逃亡の話、してもいいかな……
ここ数日の生あたたかく湿った大気のせいなのか、それとも年齢のせいなのか、このところ過去を回想することが多くなった。
それは、私がまだ二十代半ばだったころの話である。
今後の行く末を期待するでもなく杞憂するでもない、ただ毎日 生きていることが新鮮に思われていた年頃であった。
当時働いていた中小企業の工場では、いつも年度末になると極端に忙しくなり、時には月の残業が100時間を超えることもあった。だが、それなりにやりがいもあり、職場の雰囲気も良かったので、忙しいことは全然苦では無かった。
しかし、程なくしてこの工場を辞めることにした。
理由は、労働組合が結成され私はその中心に巻き込まれて、消耗しきってしまったからである。

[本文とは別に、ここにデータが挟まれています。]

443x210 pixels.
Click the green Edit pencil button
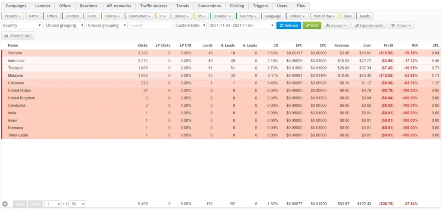point(312,25)
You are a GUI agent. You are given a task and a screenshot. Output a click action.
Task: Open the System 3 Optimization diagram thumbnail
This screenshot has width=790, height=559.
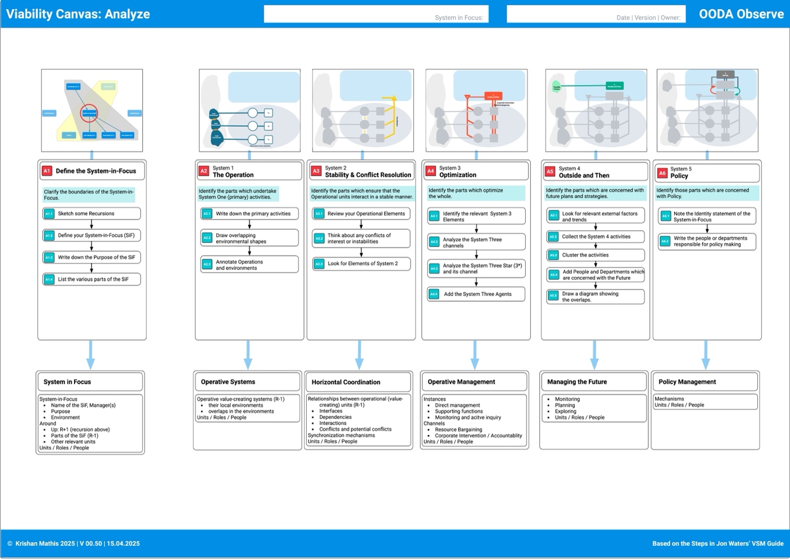476,110
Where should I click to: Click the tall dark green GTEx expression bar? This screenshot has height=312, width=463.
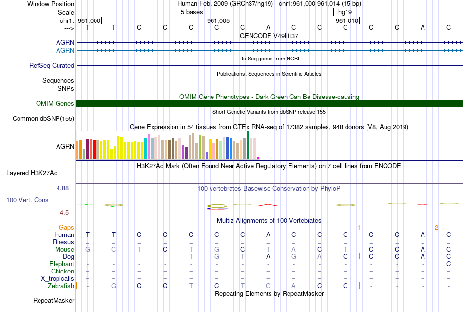point(248,145)
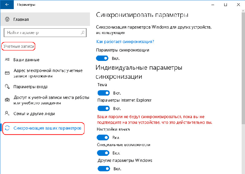Open the Как работает синхронизация? link

(125, 42)
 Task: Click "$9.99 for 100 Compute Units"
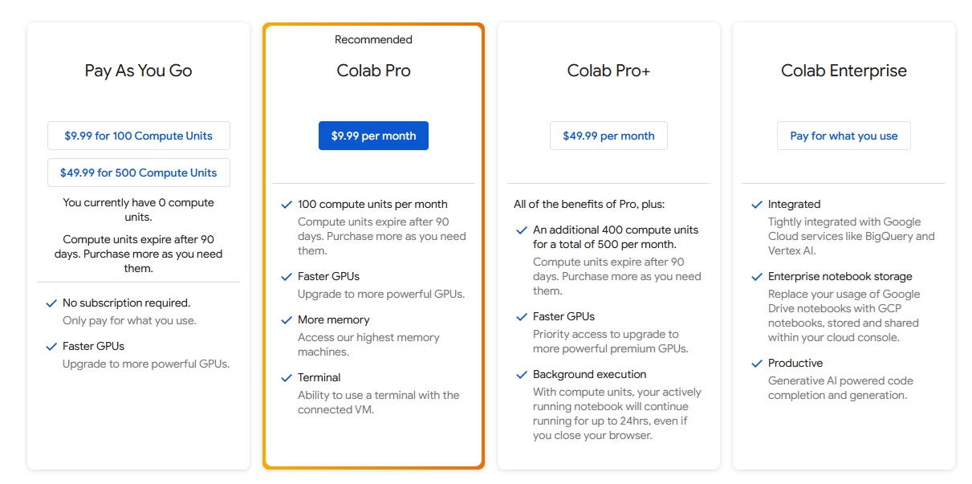coord(138,136)
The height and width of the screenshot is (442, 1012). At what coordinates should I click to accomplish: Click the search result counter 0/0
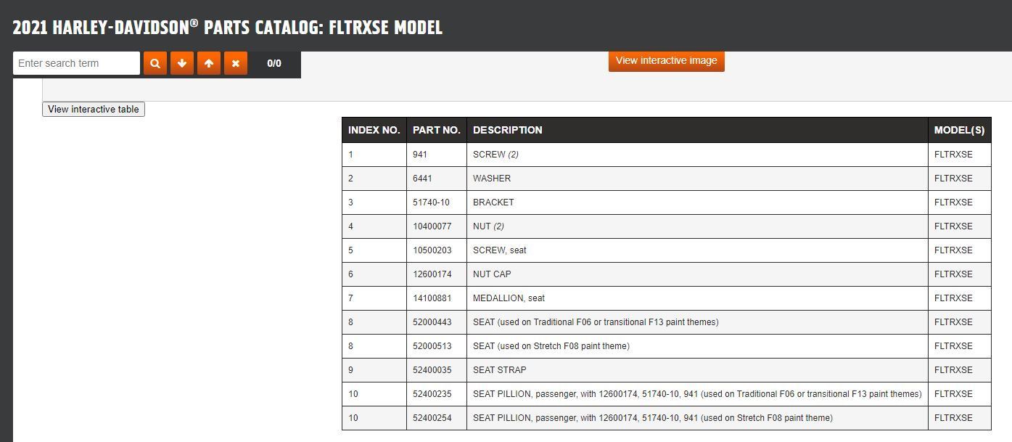[x=274, y=63]
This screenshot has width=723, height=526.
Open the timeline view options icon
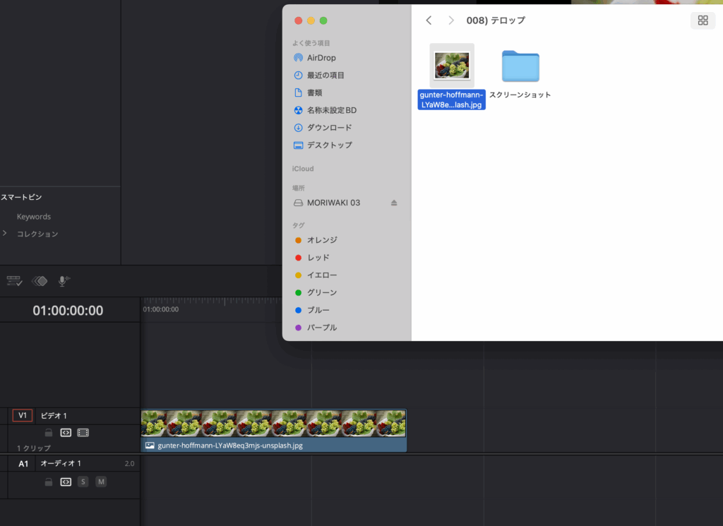pyautogui.click(x=14, y=281)
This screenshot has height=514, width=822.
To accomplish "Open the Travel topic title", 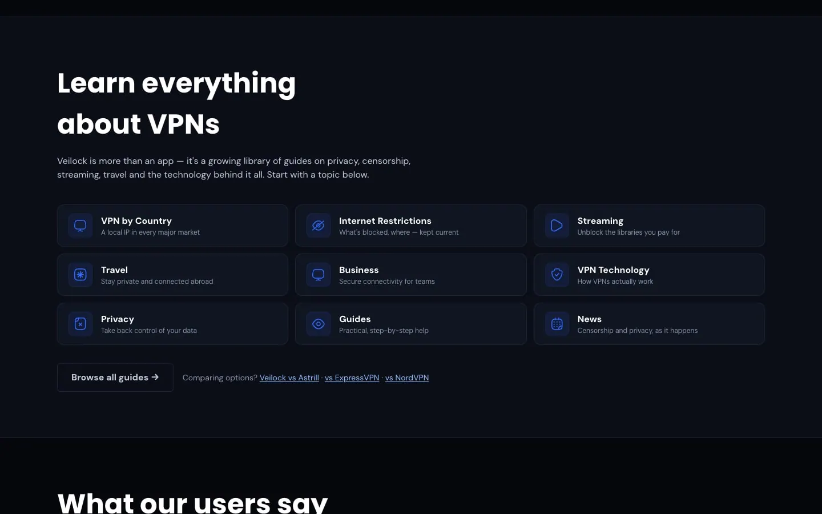I will [x=114, y=270].
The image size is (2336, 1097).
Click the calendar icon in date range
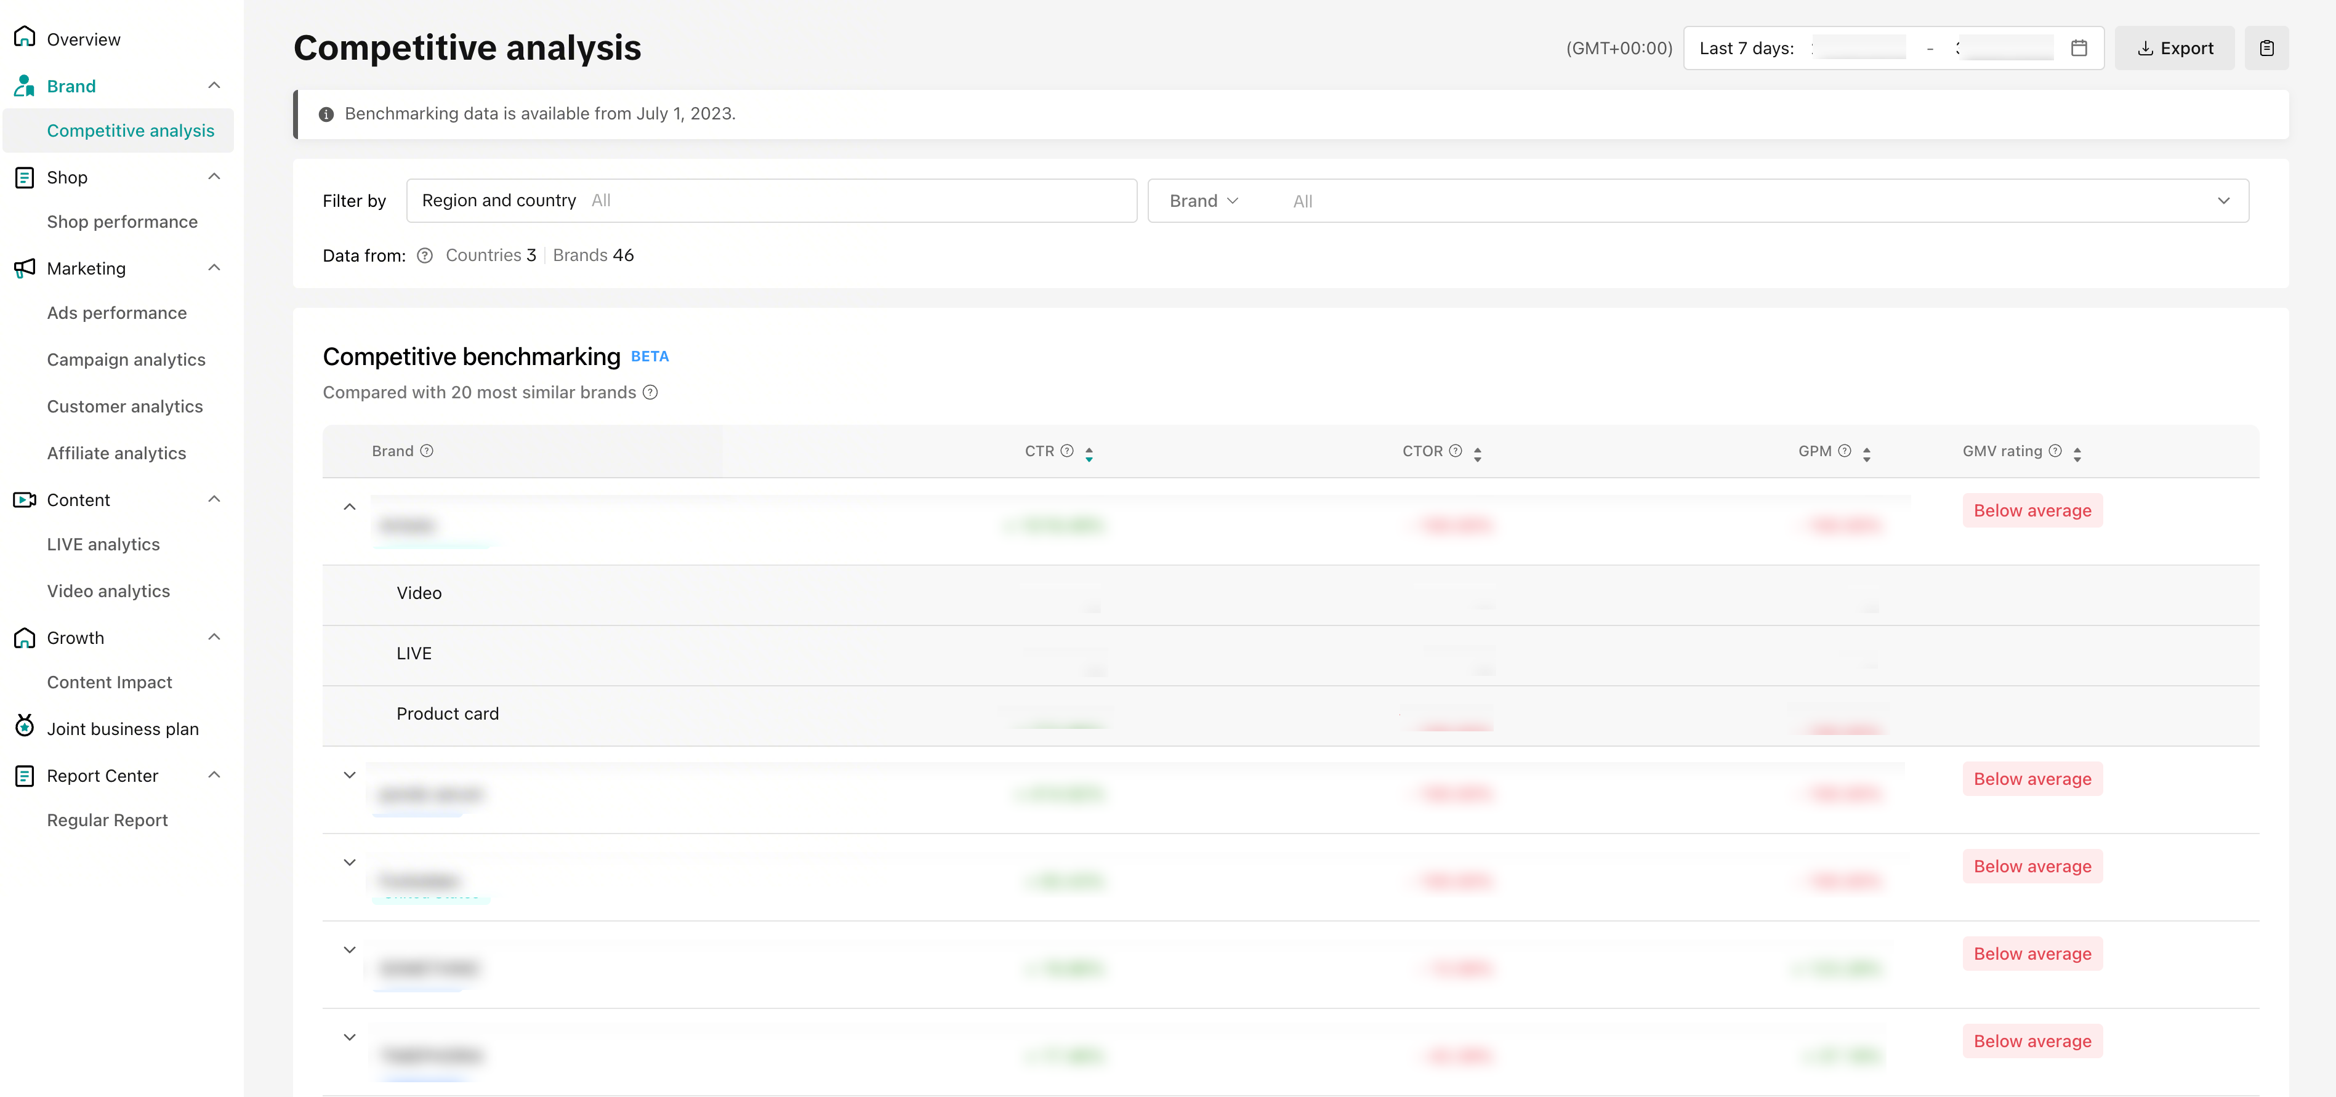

そもそも、私という人間は、何かの組織に縛られるのが嫌いである。一言で括ると、会社という組織に仕方なく属しているのに、更に労働組合という反対勢力に縛られもっともらしいことを言うのは肌に合わないのだ。
真っ平ごめん、とばかりに逃亡を企てることにした。
片岡義男という作家がいる。
1970~80年代、トレンディ小説として流行の先端にいた人だ。
氏のエッセィか何かで「7月のある日、会社を辞めようと決める。辞表を出した後、そのまま海を見に行った」というくだりがある。妙にそれが私にはかっこよく感じられた。そして氏は「気まぐれ飛行船」という、深夜放送番組のパーソナリティーもやっていた。リスナーからの悩み事の手紙などに対し、淡々と語っていたように記憶している。
実のところ、私は当時いた工場を辞めるにあたり、仕事仲間に対して「裏切り者」となってしまうことで、暫くはウジウジと悩んでいたのである。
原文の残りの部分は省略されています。